As I kid, I always dreamed. Nonetheless, growing up, I noticed the adults around me didn’t. In fact, mature people perceive dreams as something naive. They rather talk about goals and logical plans to achieve them. Yet, there is something about dreams that makes our eyes shine and that keep us awake at night; something that doesn’t come from a certain amount of money or a promotion. Not long ago, I was still wondering where all the adult’s dreams went. What had happened to them? I couldn’t understand how anyone could live a life without dreaming. However, I experienced the answer to the query myself: the lack of dreaming in adults was the result of deception and failure.
About a month after my graduation from college, a hurricane destroyed my country. As a consequence, every effort to find a job in the film industry became useless. Therefore, I, who studied with passion, read every book, listened to every lesson and graduated as a “summa cum laude” ended working at a hotel. The first day I arrived to its parking lot, I cried for half an hour. Afterwards, I consoled myself thinking it would be over soon. Then again, it wasn’t, and the part of me that thought everything was possible if I worked for it, benumbed day by day. In fact, my creative mind became dull by the daily mechanized routine.
Still, every now and then, people asked where I came from. Every time I told the story, the question that followed was: “What are you doing here then?”. It was a question for which I knew the answer, but not the solution. After graduation, a year full of “thank you for applying but we will be moving on with other candidates” and other ignored applications went by. So, at the end I had decided to just save money to emigrate to somewhere where my passion could become my way of living. It was already the summer of 2019 when I quit work.
Instead of becoming the start of my dream, that summer became the end of it. A big deception turned my world upside down. In consequence, every dream lost sense. All of them became laughable and useless… A few months passed before I realized I had completely stopped dreaming. I came to be like the adults around me.

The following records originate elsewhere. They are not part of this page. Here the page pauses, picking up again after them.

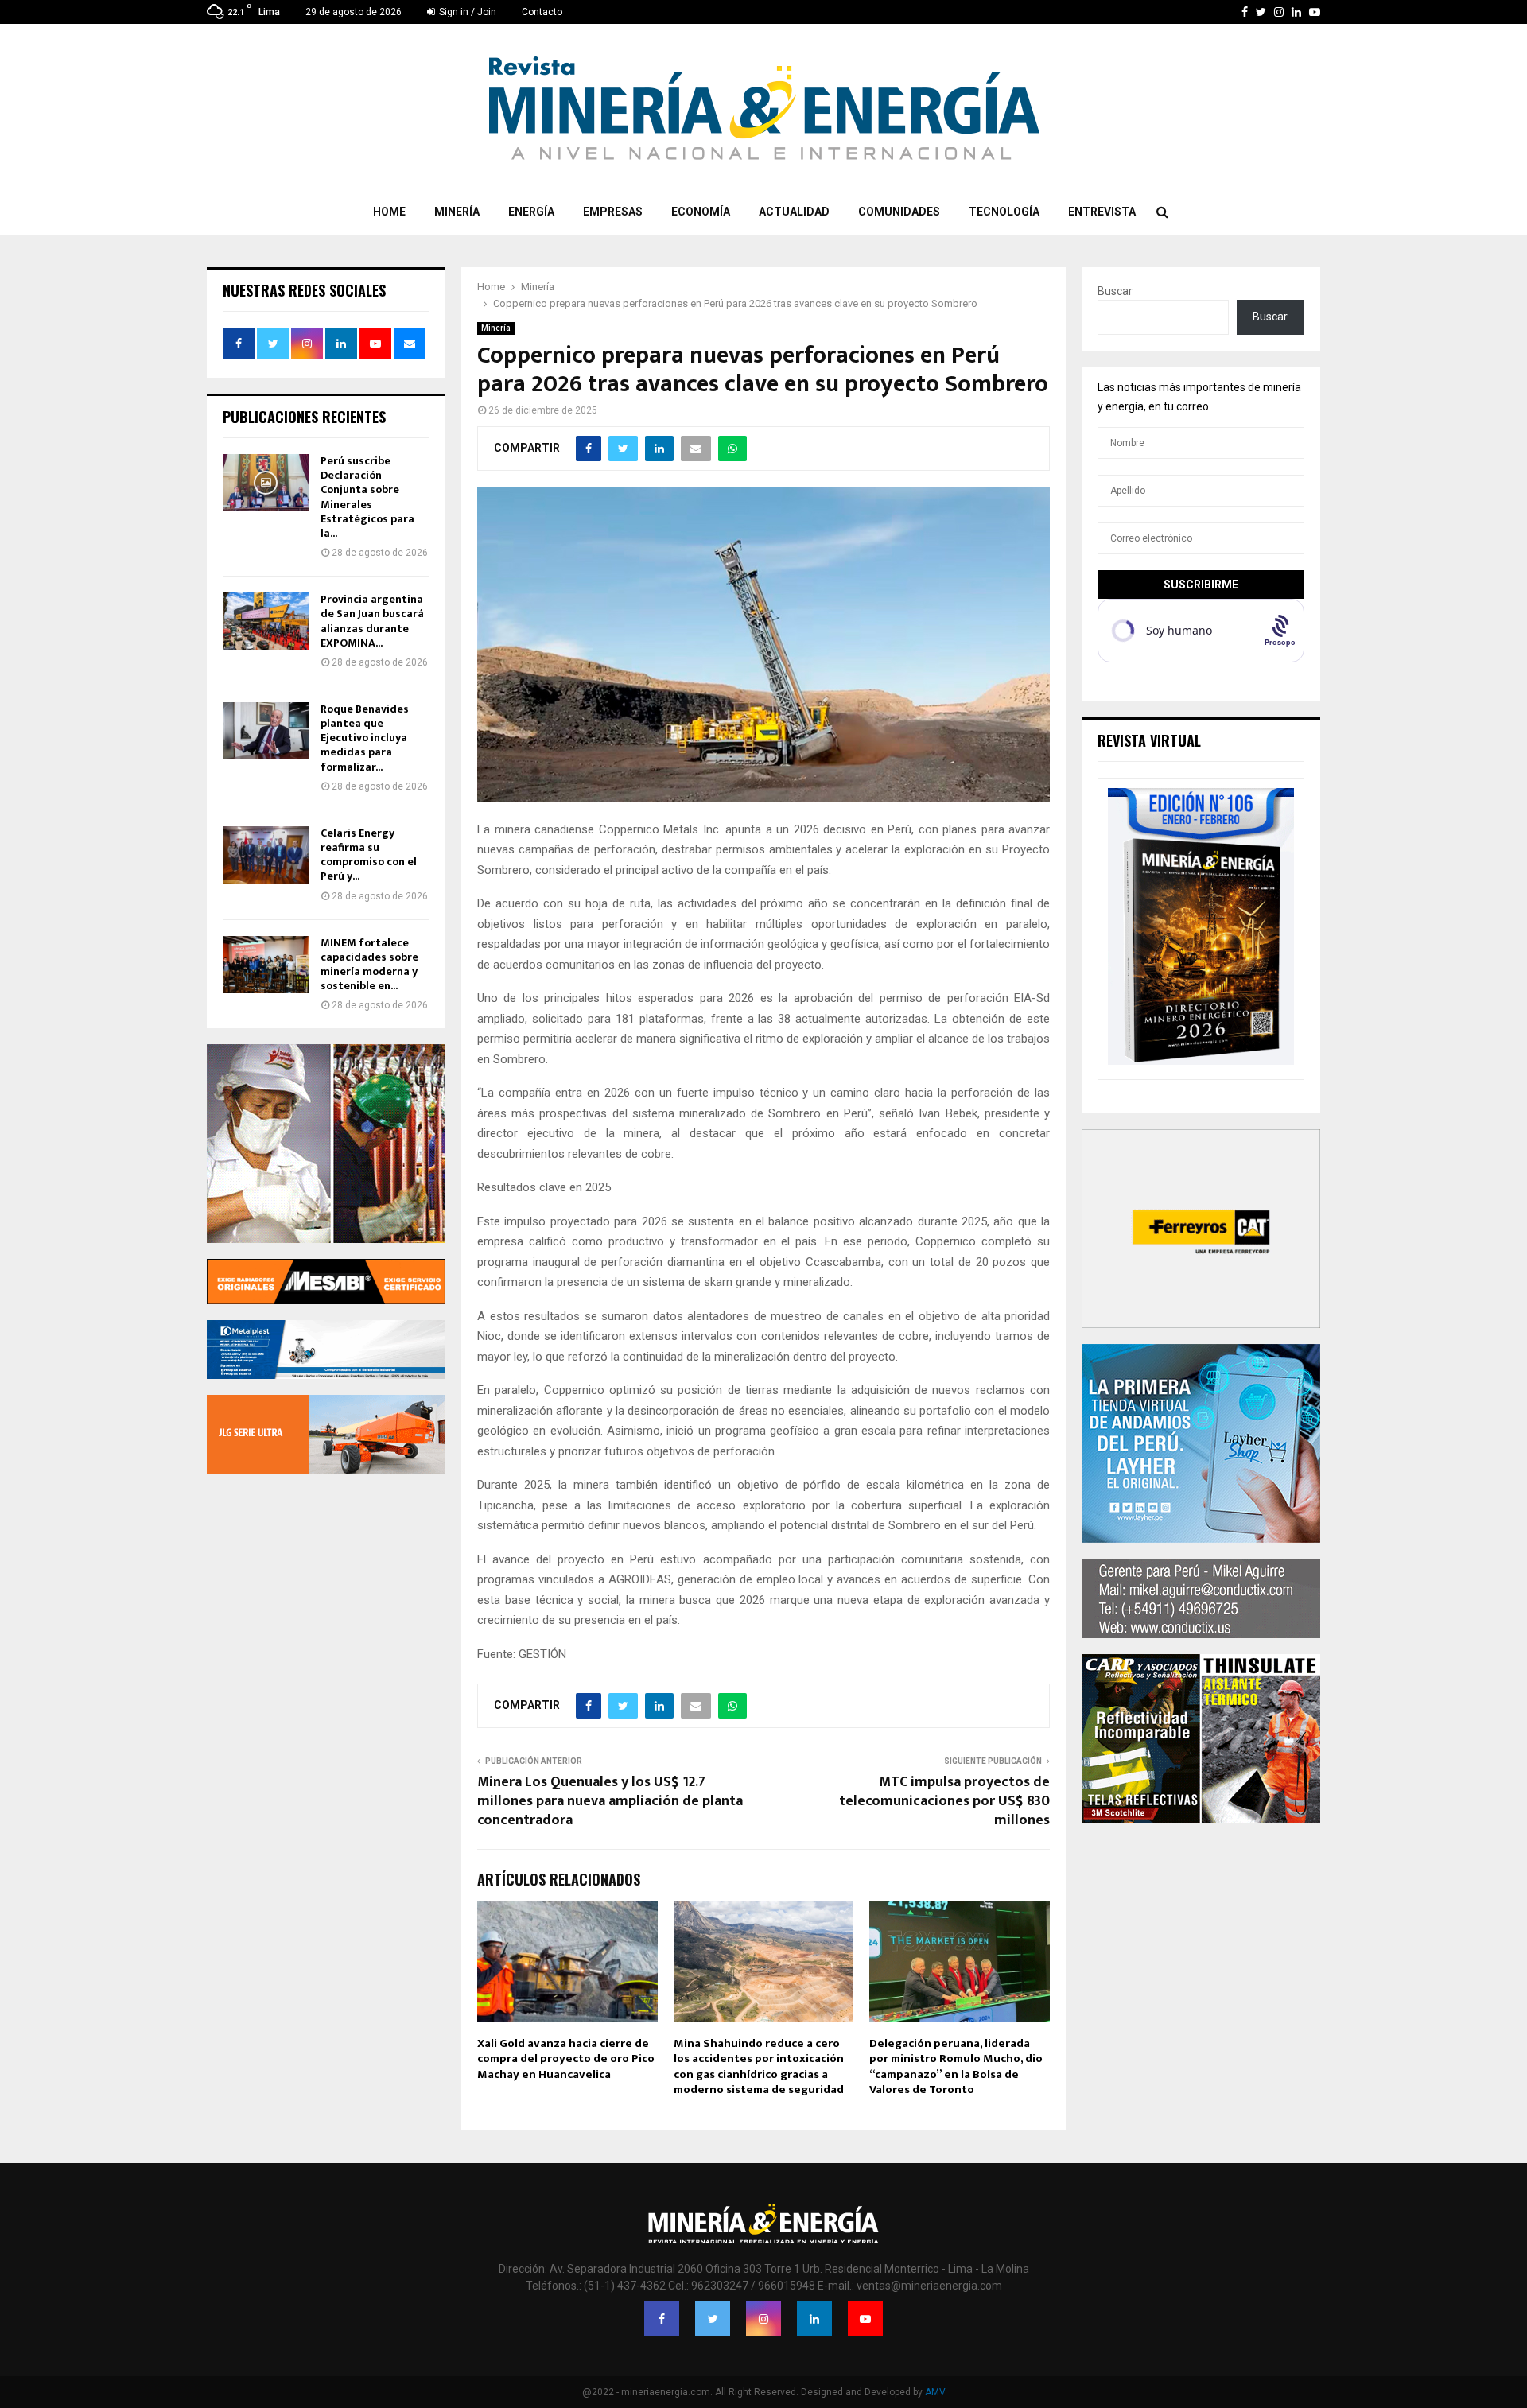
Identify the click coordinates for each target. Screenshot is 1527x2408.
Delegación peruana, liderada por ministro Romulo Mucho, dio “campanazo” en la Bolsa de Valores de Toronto (956, 2066)
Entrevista (1102, 211)
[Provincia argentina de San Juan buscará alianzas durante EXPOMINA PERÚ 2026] (266, 621)
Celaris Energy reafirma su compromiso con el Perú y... (369, 855)
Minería (457, 211)
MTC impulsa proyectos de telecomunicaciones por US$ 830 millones (944, 1801)
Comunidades (899, 211)
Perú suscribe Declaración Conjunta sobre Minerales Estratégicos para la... (367, 497)
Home (389, 211)
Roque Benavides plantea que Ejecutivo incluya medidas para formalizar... (365, 738)
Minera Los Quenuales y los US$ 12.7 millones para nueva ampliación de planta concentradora (610, 1801)
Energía (531, 211)
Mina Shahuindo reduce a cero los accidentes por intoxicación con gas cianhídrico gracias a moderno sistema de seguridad (759, 2066)
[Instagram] (763, 2318)
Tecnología (1004, 211)
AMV (935, 2392)
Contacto (542, 11)
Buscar (1115, 291)
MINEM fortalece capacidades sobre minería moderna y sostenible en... (369, 965)
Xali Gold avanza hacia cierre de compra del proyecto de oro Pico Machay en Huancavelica (566, 2058)
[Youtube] (865, 2318)
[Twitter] (712, 2318)
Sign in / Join (466, 11)
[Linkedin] (814, 2318)
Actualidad (794, 211)
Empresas (613, 211)
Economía (700, 211)
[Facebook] (661, 2318)
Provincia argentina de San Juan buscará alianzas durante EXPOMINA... (372, 621)
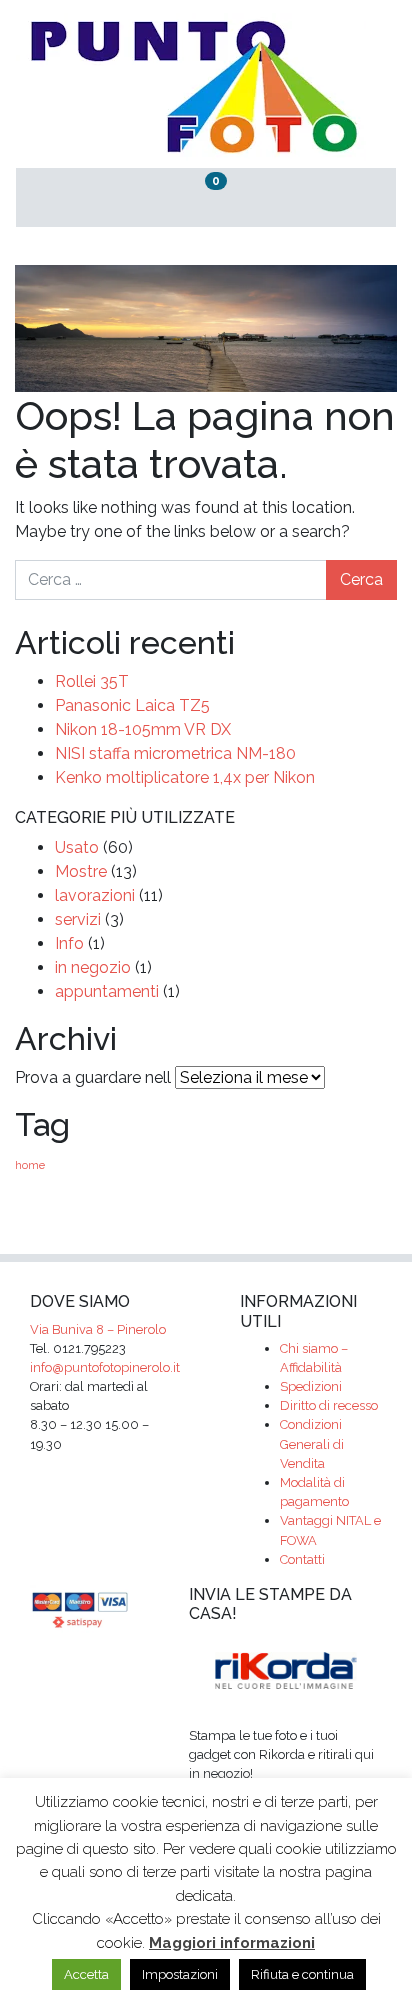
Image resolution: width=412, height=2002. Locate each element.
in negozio (93, 967)
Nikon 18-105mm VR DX (143, 729)
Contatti (302, 1559)
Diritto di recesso (329, 1405)
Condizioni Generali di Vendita (312, 1443)
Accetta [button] (86, 1974)
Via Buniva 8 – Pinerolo (98, 1329)
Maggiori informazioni (232, 1943)
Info (69, 943)
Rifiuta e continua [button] (302, 1974)
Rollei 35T (92, 681)
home (30, 1165)
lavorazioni (95, 895)
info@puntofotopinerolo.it (105, 1367)
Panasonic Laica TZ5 (132, 705)
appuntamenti (107, 991)
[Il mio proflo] (79, 197)
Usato (77, 847)
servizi (78, 919)
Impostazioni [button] (180, 1974)
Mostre (81, 871)
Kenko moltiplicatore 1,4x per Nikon (185, 777)
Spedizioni (311, 1386)
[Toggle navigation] (332, 197)
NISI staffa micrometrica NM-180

However, not long ago, I came upon a fragment of the book The Little Prince by Antoine de Saint-Exupery (1943/1995) that read as follows:
It is madness to hate all roses because you got scratched with one thorn. To give up on your dreams because one didn’t come true. To lose faith in prayers because one was not answered, to give up on our efforts because one of them failed. […] To throw away all your chances to be happy because you didn’t succeed on the first attempt.
And as simple as it was, I understood the truth in it. Dreaming was foolish for many people but living a life without doing so was insane.
Finally, I can say I saw where the dreams of all the adults go; mine traveled there for a moment too. Truly, it is ridiculous to have faith in people after someone deceived you and to dream after suffering from disappointment. Despite this, we should always remember our childhood years, when falling wouldn’t keep us from playing and getting hurt wouldn’t keep us from chasing. I don’t know of a better motivation than to dream. There is something about it that pushes us outside our limits, beyond the imaginable. Not all of our dreams will come true in life. Yet, those that do, will leave us feeling full. The ones that fail, will transform in knowledge and reinvention. To all the adults out there, now you know where your dreams are. Go find them; go follow them.
De Saint-Exuspery, A. (1995). The little prince. ( I, Testot- Ferry Trans.). Ware, HERTS: Wordsworth Editions Limited. (Original work published 1943).